Succession of Dickson

80 So. 2d 433, 227 La. 838, 1954 La. LEXIS 1402
CourtSupreme Court of Louisiana
DecidedDecember 13, 1954
DocketNo. 42088
StatusPublished
Cited by7 cases

This text of 80 So. 2d 433 (Succession of Dickson) is published on Counsel Stack Legal Research, covering Supreme Court of Louisiana primary law. Counsel Stack provides free access to over 12 million legal documents including statutes, case law, regulations, and constitutions.

Bluebook
Succession of Dickson, 80 So. 2d 433, 227 La. 838, 1954 La. LEXIS 1402 (La. 1954).

Opinions

HAMITER, Justice. '

Brice D. Dickson died testate at his domicile in Caddo Parish on July 4, 1953. Surviving were his widow, Mrs. Elizabeth M. Dickson, and his mother (a forced heir), Mrs. Bula D. Dickson.

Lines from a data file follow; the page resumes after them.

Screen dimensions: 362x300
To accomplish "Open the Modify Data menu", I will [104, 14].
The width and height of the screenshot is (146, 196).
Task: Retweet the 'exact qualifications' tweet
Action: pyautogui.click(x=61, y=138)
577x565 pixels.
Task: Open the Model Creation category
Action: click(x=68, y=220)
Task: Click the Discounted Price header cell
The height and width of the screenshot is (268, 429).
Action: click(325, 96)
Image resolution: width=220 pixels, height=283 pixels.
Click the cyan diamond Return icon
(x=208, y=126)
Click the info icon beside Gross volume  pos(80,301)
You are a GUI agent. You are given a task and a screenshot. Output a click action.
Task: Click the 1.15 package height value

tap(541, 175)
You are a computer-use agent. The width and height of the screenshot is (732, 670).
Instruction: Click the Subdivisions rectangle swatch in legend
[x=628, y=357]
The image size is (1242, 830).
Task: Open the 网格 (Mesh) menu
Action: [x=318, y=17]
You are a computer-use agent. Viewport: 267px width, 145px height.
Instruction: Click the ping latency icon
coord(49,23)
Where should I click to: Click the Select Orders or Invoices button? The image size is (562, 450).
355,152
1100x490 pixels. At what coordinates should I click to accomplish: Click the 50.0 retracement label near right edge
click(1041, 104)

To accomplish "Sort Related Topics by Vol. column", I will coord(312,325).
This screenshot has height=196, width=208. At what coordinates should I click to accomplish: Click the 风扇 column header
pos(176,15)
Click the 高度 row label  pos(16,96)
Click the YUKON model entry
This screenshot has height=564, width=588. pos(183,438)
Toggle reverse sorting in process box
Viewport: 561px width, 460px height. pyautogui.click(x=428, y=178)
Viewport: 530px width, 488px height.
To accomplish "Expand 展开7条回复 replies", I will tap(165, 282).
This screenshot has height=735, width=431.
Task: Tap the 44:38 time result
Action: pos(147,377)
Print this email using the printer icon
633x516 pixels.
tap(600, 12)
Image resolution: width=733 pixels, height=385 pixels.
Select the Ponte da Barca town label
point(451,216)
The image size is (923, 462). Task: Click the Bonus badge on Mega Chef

Following probate of decedent’s olographic will, in which Mrs. Elizabeth M. Dickson was constituted sole and universal legatee, such widow and the mother joined in a petition in which they alleged, among other things, the following:

“That petitioner, Mrs. Bula D. Dickson, is the forced heir of her said son and is entitled to one-fourth of her son’s estate and petitioner, Mrs. Elizabeth Moseley Dickson, is entitled to the remaining three-fourths thereof under the provisions of said will;”. And petitioners prayed accordingly.

On August 14, 1953, wholly in keeping with the allegations and prayer of the petition, the widow and mother, by an ex parte judgment, were sent into possession of decedent’s estate (inventoried at $5116.-62) in the proportions of three-fourths and one-fourth, respectively.

Subsequently (almost a year later), Mrs. Bula D. Dickson, the mother, requested and obtained this devolutive appeal. In connection with it she shows that the share of her son’s estate to which she is entitled is one-third, rather than one-fourth as was decreed by the district court in the ex parte judgment. And she contends that since [842]*842the judgment could be so changed in another suit, as was accomplished in Janney v. Calmes, 212 La. 756, 33 So.2d 510, she should be able to achieve the same result by appealing from it. As pointed out by her, the rationale of the Janney case was' that estoppel “will not be maintained unless the person urging it has been misled, to his prejudice, by acts of omission or commission of him who is sought to be estopped.”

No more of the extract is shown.